Document excerpt:
☆ ☆ ☆
The weaknesses in this approach are twofold. It does not strike at the root cause of the problem—at the competitive advantage to be gained by minimising costs—in this case, the costs of purifying and disposing of pollutants in an ecologically acceptable manner—incurred by capitalist enterprises. It blandly assumes that the state is a more or less autonomous institution which presides over society and legislates in the interests of the whole community. But in fact the state is a class institution, financed through taxation by the very enterprises whose activities it seeks to regulate. Legislation is a matter of finely balancing the losses and gains that accrue to the capitalists themselves. Too lenient an approach might be politically unacceptable and excessively ruinous to the health of the workers who create the profits for the businesses that employ them. Too punitive an approach, on the other hand, can erode profit margins and drive investment into other parts of the world where regulations are more lax. And all the time, the dividing line between what is acceptable and what is not shifts as the economic climate itself changes the more desperate the plight of business, the more lenient does the law become.
This brings us back to Richard Dawkins. What does he think is the way forward? Political scientists tend to see so much of life as a Prisoner’s Dilemma. Many would argue that we therefore need to have some authority to take more of the decisions out of our hands rather like the way the state supposedly denies the option to a capitalist enterprise to release its toxic wastes into the environment by declaring this illegal. But as we have seen things don’t happen that way. The state, too, is enmeshed in the irrational framework that is capitalist competition.
Dawkins would set rather more store by the Law of the Jungle than the Law of the State as a model for encouraging co-operative behaviour. Suggesting that we have a lot to learn from the animal world around us, he gives the example of gulls which need to groom themselves in order to remove parasitic ticks. The difficulty arises in grooming their heads; which requires the co-operation of another gull. Gulls that cheated on other gulls would soon drive the suckers into extinction. But cheats themselves would eventually follow the suckers since there would be no gulls left willing to groom them.
☆ ☆ ☆
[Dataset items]
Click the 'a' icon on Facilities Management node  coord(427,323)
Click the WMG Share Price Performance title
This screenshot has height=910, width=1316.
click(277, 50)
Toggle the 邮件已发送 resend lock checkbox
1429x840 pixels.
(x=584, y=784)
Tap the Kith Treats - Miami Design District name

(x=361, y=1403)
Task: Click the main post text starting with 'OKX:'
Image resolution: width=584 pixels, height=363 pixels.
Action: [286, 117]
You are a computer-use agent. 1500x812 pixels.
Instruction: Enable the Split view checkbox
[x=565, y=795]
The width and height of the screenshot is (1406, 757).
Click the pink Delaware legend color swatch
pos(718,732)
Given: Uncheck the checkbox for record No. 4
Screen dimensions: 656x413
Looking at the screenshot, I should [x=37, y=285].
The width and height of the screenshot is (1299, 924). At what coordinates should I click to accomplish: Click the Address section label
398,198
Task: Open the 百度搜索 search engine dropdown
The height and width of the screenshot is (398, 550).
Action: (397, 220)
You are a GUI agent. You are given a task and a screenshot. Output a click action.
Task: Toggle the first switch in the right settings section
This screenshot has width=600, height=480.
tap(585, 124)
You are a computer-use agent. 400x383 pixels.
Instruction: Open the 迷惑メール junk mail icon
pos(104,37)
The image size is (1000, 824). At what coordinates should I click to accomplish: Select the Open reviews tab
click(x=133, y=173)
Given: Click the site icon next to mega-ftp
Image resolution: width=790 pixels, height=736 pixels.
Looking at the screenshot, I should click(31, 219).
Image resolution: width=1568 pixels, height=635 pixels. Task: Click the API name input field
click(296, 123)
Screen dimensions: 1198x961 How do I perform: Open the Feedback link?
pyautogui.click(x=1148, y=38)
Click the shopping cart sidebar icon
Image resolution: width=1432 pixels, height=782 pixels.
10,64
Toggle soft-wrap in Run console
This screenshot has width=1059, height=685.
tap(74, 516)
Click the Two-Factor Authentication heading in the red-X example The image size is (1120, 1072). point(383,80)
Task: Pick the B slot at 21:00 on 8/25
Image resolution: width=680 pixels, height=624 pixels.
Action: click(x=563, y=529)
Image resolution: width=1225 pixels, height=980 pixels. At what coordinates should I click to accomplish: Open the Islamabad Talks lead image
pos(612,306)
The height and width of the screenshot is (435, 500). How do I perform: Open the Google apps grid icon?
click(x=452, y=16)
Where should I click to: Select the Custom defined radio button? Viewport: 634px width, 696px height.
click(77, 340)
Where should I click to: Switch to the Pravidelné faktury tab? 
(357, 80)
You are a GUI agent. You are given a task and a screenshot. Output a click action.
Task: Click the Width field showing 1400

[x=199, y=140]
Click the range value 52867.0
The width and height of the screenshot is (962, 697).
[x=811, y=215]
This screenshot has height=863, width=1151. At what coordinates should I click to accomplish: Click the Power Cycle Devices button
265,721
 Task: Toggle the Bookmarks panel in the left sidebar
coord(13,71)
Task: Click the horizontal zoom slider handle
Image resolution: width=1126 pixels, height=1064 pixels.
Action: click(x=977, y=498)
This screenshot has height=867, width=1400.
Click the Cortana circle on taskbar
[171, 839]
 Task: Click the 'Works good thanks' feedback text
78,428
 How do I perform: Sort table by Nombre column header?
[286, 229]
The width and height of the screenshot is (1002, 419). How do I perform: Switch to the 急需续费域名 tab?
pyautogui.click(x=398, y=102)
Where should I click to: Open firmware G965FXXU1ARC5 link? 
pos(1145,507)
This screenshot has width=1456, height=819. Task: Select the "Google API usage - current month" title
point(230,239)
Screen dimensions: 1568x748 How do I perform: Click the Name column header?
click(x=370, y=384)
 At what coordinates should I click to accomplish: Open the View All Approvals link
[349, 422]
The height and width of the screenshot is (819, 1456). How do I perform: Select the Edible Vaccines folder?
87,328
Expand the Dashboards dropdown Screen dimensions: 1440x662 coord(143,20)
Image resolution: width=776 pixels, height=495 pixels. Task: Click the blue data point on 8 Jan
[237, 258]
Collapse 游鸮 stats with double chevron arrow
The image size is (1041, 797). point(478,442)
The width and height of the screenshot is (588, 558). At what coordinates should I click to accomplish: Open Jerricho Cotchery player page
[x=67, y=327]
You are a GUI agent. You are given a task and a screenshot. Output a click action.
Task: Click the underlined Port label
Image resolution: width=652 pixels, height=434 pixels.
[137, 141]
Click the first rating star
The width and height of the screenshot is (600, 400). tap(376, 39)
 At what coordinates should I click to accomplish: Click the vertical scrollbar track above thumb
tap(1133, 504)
☆ ☆ ☆
What is expected: Carry on the essay on capitalist competition, state regulation and Dawkins's gull example from the point where it stops.

Answer section:
What are the implications of this for society? Dawkins argues that we saw evidence of a tit-for-tat strategy developing in the trenches of the First World War. Soldiers would deliberately fire above the heads of their ‘enemies’ to signal their desire to cooperate in minimising the mutual damage they could inflict upon one another. Their alleged enemies would respond in kind. Such was the extent to which the ‘disease of peace’ took hold that after two years of this, the generals were eventually forced to completely re-write their battle plans turning instead to surprise tactics which served to destroy the unspoken trust that had been built up on both sides.
Though the insights that game theory has to offer are valuable, their possible application in the sort of society we have today—as the above example makes clear—is limited. We live in a world in which the means of living are monopolised by a small minority. Just as the hierarchical structure of an army invests a general with the power to command his troops so capitalist society itself can only ever be run in the interests of that capitalist minority. But the great majority of the population, the working people, whose interests are constantly thwarted by the dictates of capital, cannot do much to redress the balance within a social system which requires that we remain compelled to prostitute our working abilities for capitalist exploitation.
Real co-operation can only flourish on the foundations of social equality. Until then, for the great majority at least, we remain suckers with good reason to bear a grudge.